Material supplied:

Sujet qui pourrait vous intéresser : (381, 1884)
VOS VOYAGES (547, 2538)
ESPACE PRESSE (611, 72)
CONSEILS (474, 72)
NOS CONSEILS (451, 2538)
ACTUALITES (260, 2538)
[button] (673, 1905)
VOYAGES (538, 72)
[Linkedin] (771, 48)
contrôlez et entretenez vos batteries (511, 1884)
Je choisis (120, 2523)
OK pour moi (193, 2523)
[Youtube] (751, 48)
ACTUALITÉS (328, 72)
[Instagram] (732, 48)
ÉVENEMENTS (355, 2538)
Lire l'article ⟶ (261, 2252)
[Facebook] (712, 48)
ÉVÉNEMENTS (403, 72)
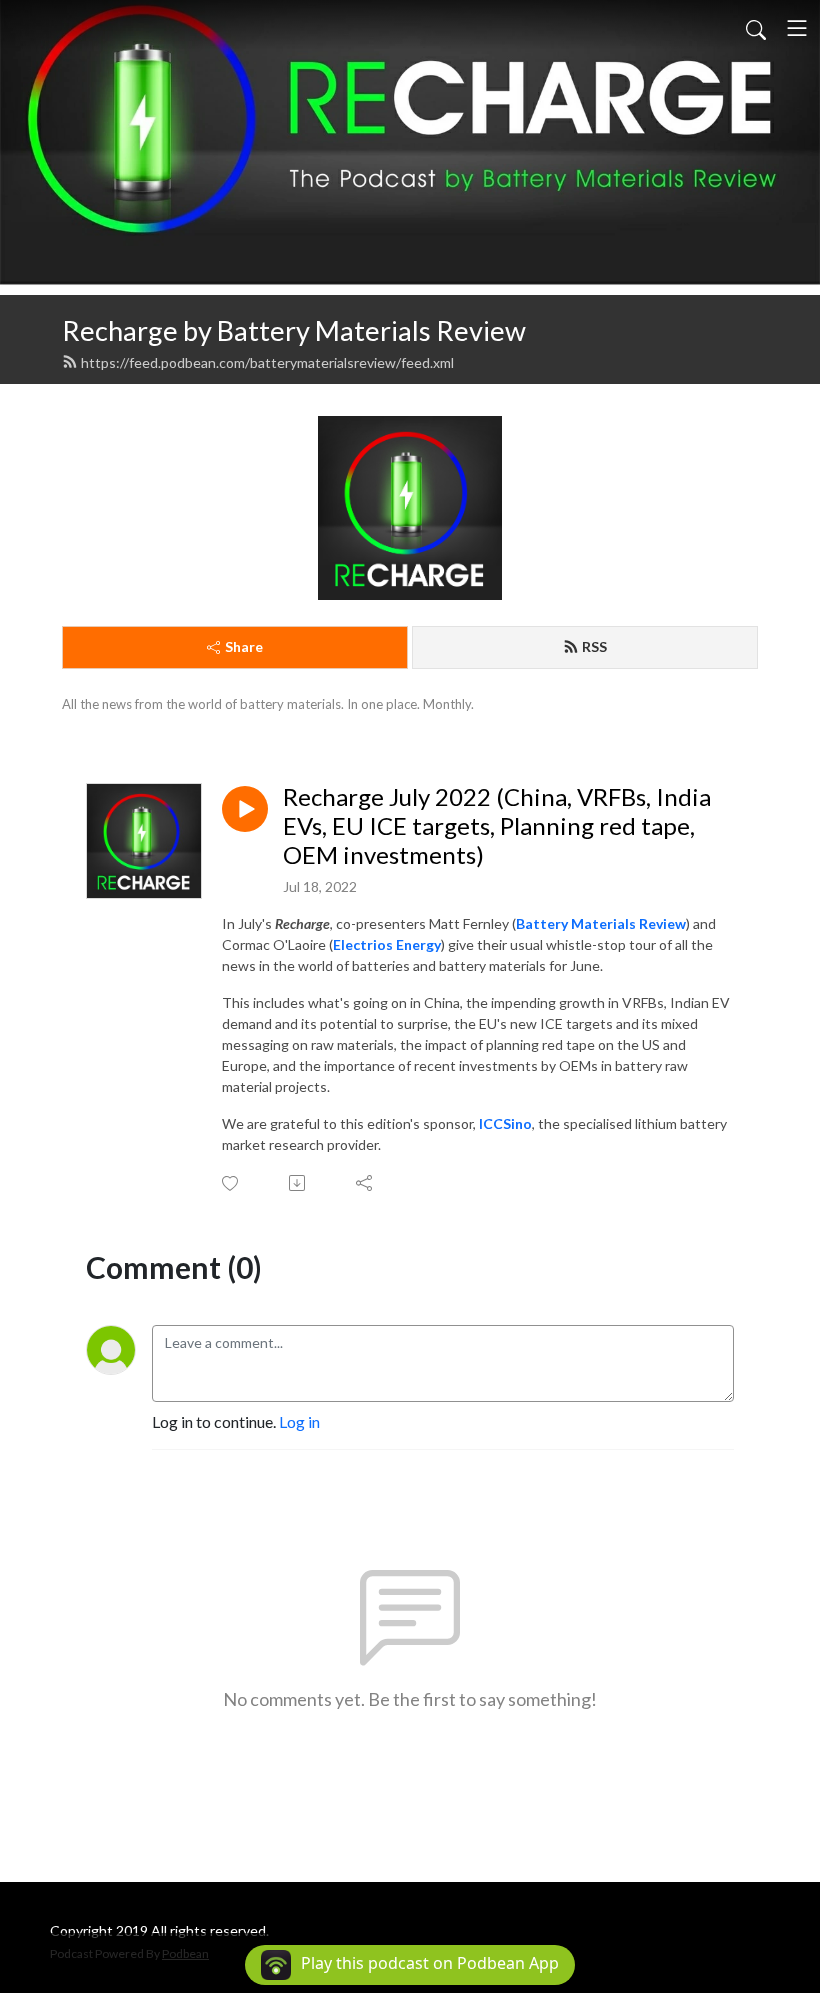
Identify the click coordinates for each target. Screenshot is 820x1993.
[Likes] (231, 1183)
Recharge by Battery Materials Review (294, 330)
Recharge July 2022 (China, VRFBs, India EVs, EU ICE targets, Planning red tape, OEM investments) (497, 826)
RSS (594, 646)
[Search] (756, 28)
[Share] (365, 1183)
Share (244, 646)
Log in (299, 1421)
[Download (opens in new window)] (298, 1183)
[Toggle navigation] (797, 28)
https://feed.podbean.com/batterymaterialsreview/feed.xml (267, 362)
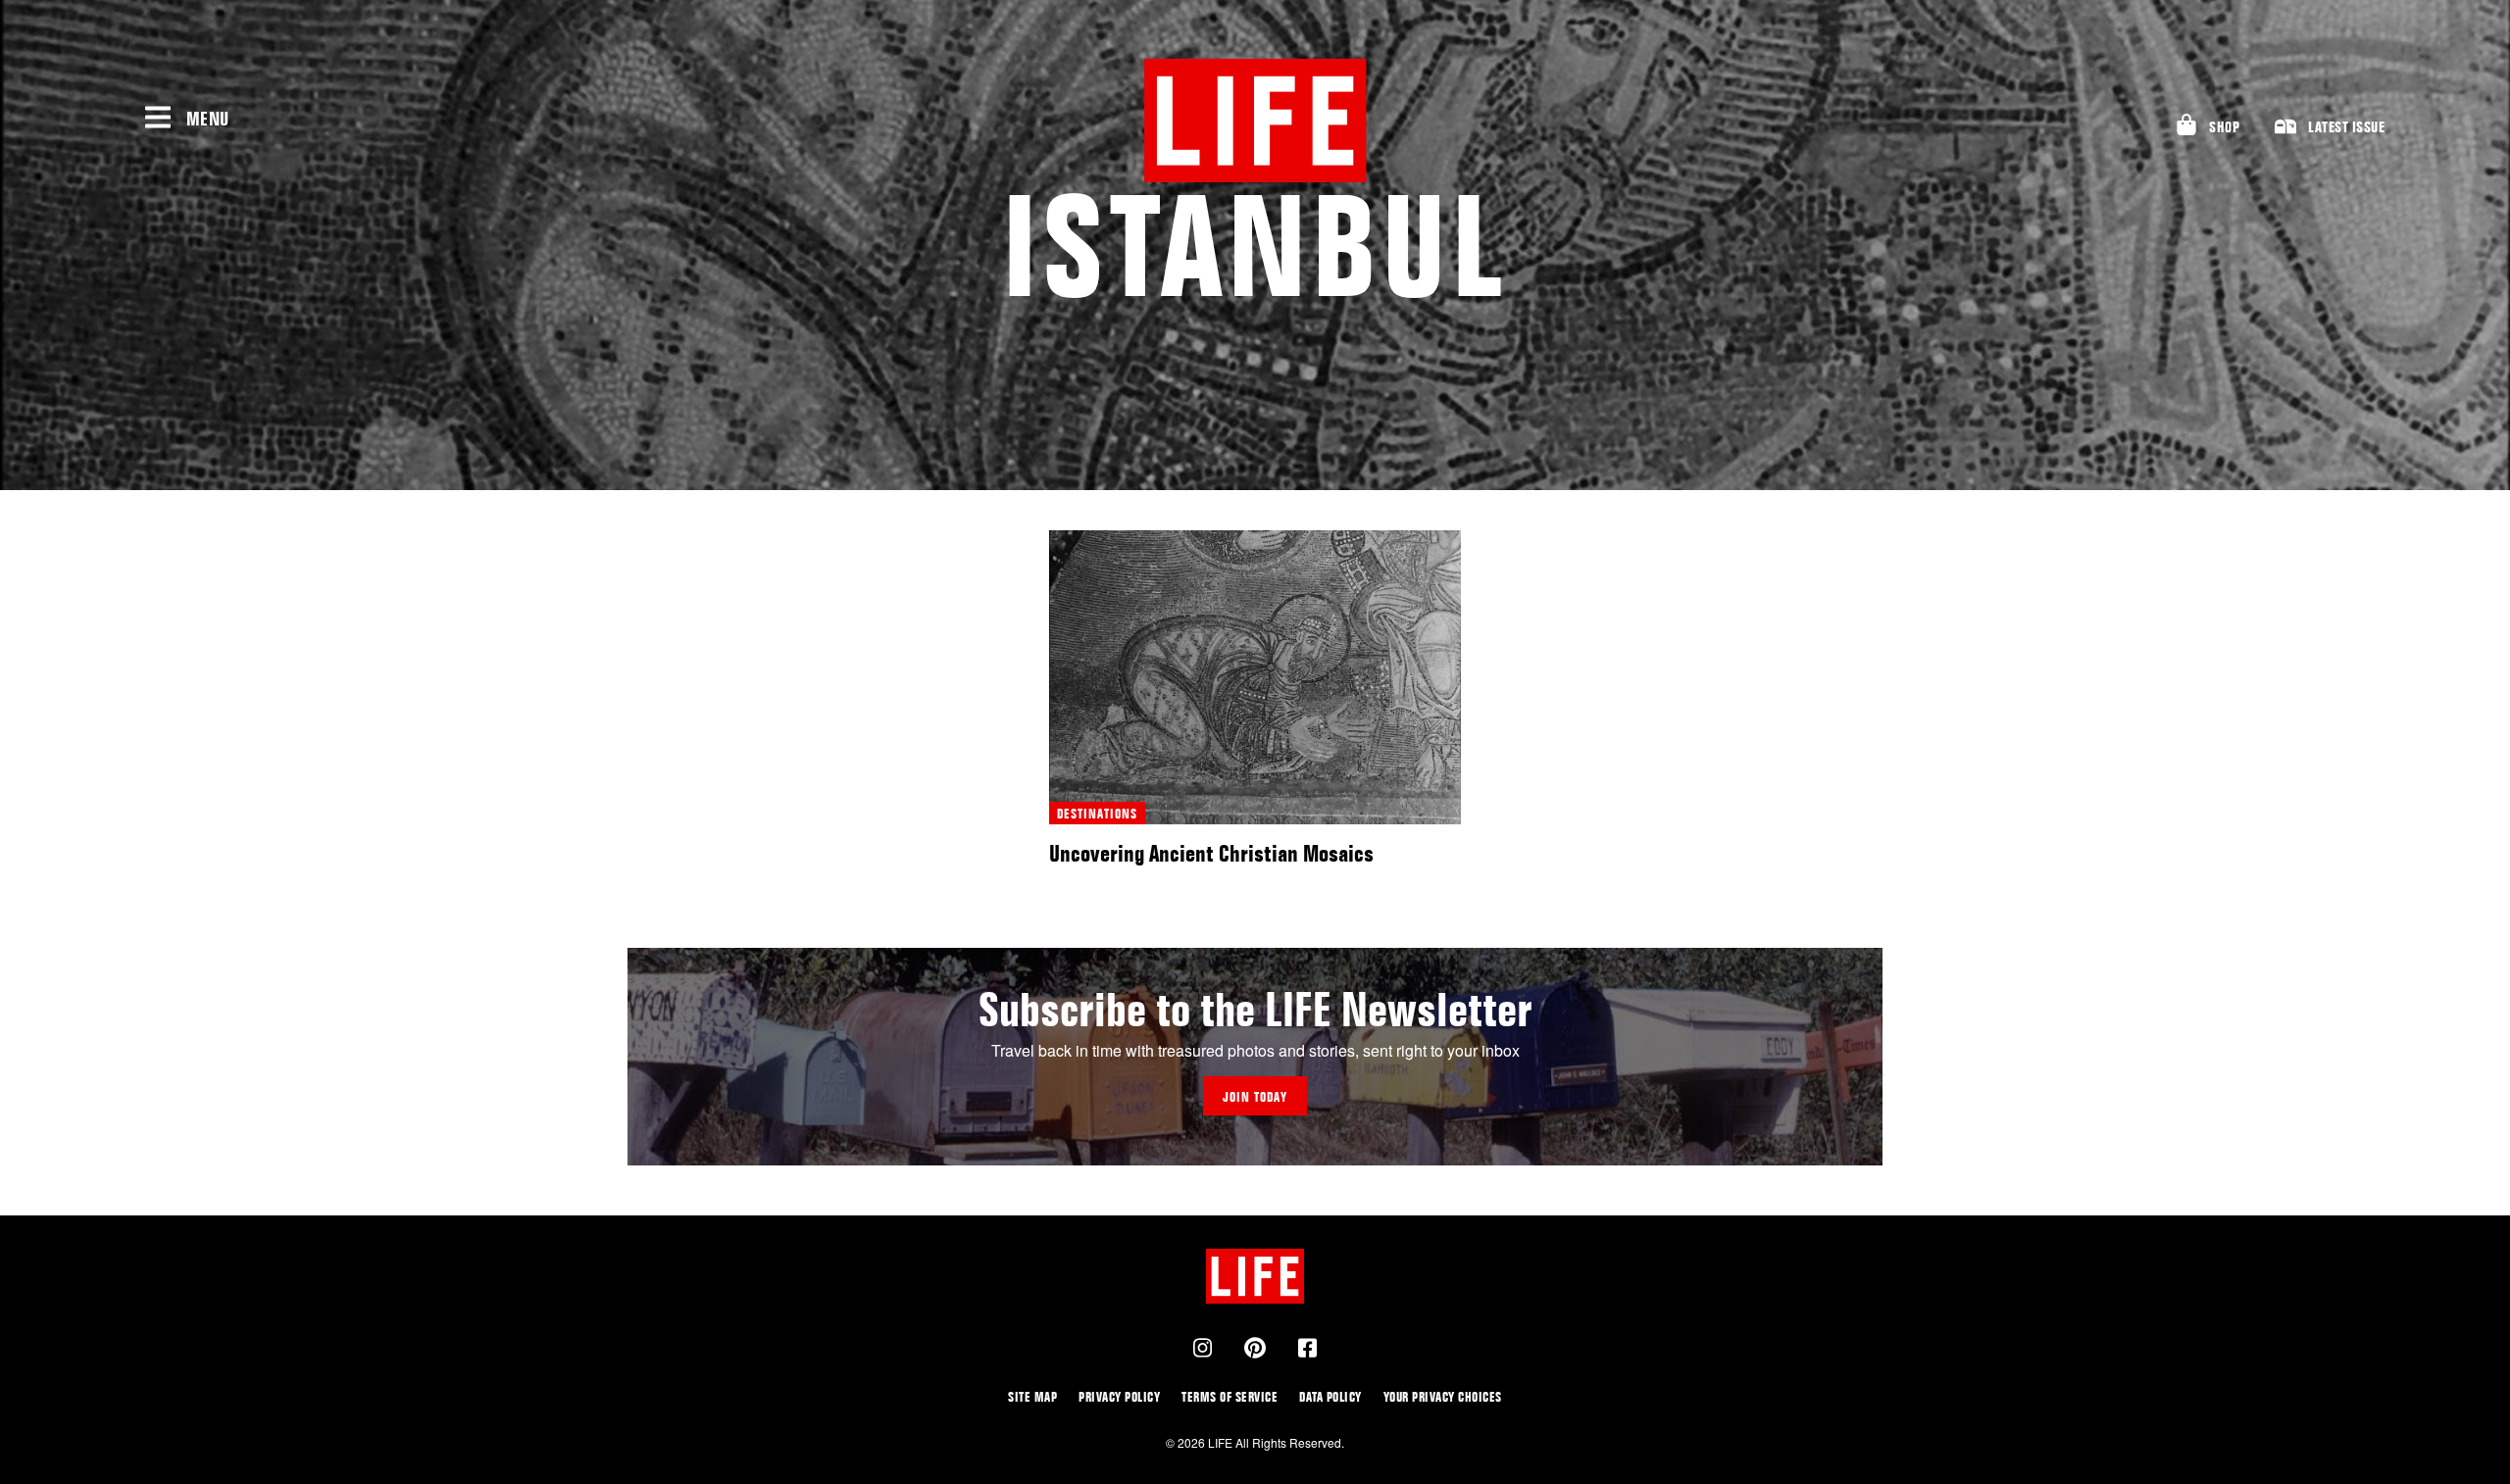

Your task:
Your answer must be the lines above from the one holding "Je choisis (120, 2523)" up to and including the one holding "[Toggle navigation] (797, 28)", exact and with no pictures.

Result for this exercise:
Je choisis (120, 2523)
OK pour moi (193, 2523)
[Youtube] (751, 48)
ACTUALITÉS (328, 72)
[Instagram] (732, 48)
ÉVENEMENTS (355, 2538)
Lire l'article ⟶ (261, 2252)
[Facebook] (712, 48)
ÉVÉNEMENTS (403, 72)
Identify the click coordinates for each target. Screenshot is 820x1993.
[Likes] (231, 1183)
Recharge by Battery Materials Review (294, 330)
Recharge July 2022 (China, VRFBs, India EVs, EU ICE targets, Planning red tape, OEM investments) (497, 826)
RSS (594, 646)
[Search] (756, 28)
[Share] (365, 1183)
Share (244, 646)
Log in (299, 1421)
[Download (opens in new window)] (298, 1183)
[Toggle navigation] (797, 28)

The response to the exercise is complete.